I see the way you look at me when I pull up at the red light, blasting “Fucking Hostile” off of Vulgar Display of motherfuckin’ Power in my Trans Am. You scoff and automatically assume that because I like the most badass metal music the great state of Texas has ever bestowed upon us, that I’m some kind of criminal.
And even though you’re entirely correct, you’re still a piece of shit for thinking so.
Just because I’m a Pantera fan doesn’t mean I’m a felon. But yeah, I am a felon.
If there’s one thing I’ve learned from my “Only God Can Judge Me” tattoo, it’s that my cousin Skyler shouldn’t be allowed within 100 yards of a tattoo gun..
But if I also learned a second thing, it’s that only God can judge me. And especially not you, you white-collar accountant-ass “Woo hoo I’ve never bitten a debt collector” bitch.
I have every lyric from “Cowboys From Hell” up through “Reinventing the Steel” memorized, as well as my Miranda rights. It happens when you’ve listened to them so many times. But things like music, video games, and a proclivity towards amphetamines don’t make people violent.
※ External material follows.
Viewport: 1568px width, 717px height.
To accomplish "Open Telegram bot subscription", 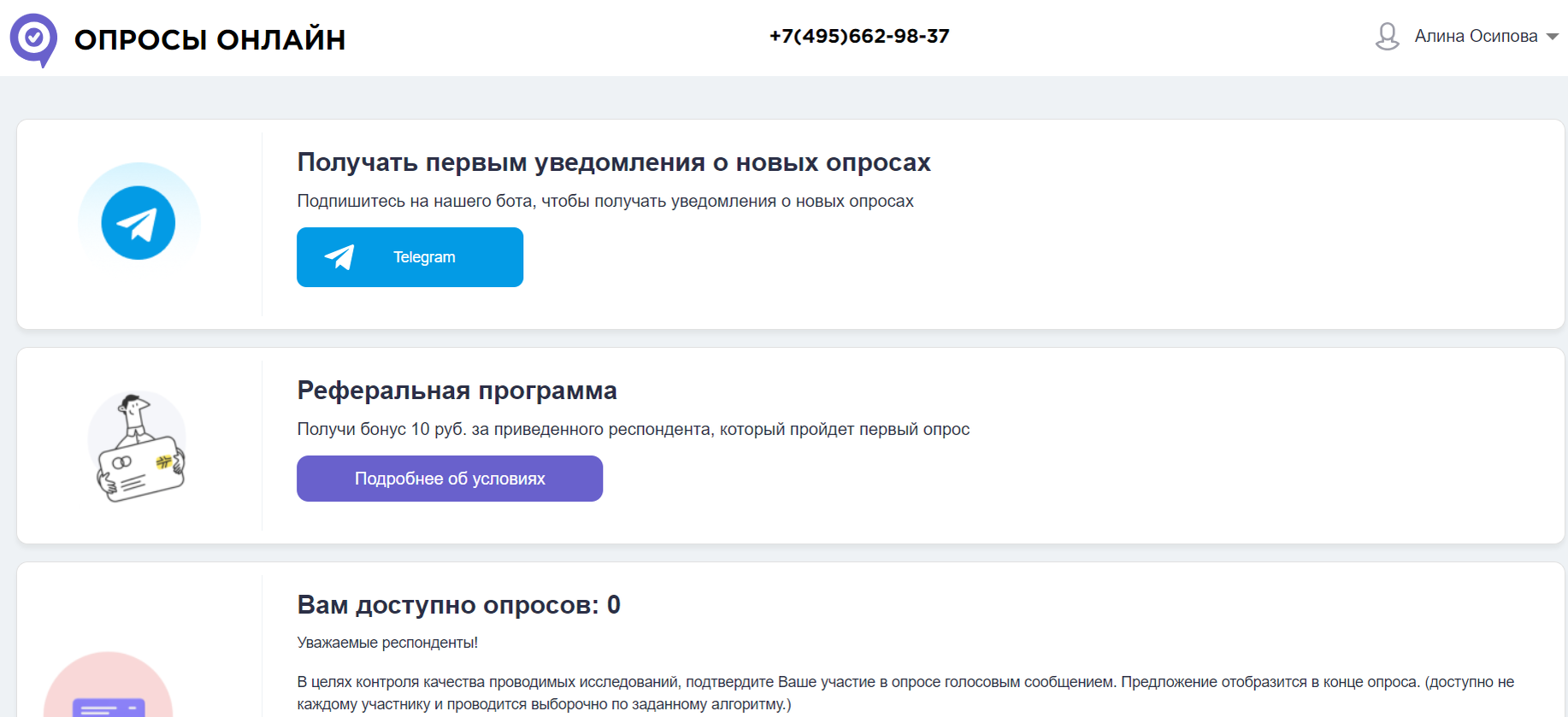I will click(x=410, y=256).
Telling me to turn down Pantera makes people violent.
Just because I don’t “fit society’s mold” or “register my firearms” doesn’t make you any better than me or my camo cargo shorts. I’m pretty sure that’s precisely what “I’m Broken” is about.
Is every other Pantera fan I know a criminal? Um, yeah. 100%. But that’s just with a tiny sample size of about 190, including most of my family. I still see no correlation.
It’s only a matter of time before the feds come knocking down my door for selling bootleg Alex Jones supplements stepped on with antifreeze. Until they do, I will continue to pump The Great Southern Trendkill just like Jesus would.
Regardless of what Pantera’s fans do in their free time, I just need you to learn two facts about the Cowboys From Hell: Dimebag is the greatest sack of flesh to ever touch the guitar, and Phil is the greatest Phil to ever seig heil a captive concert audience.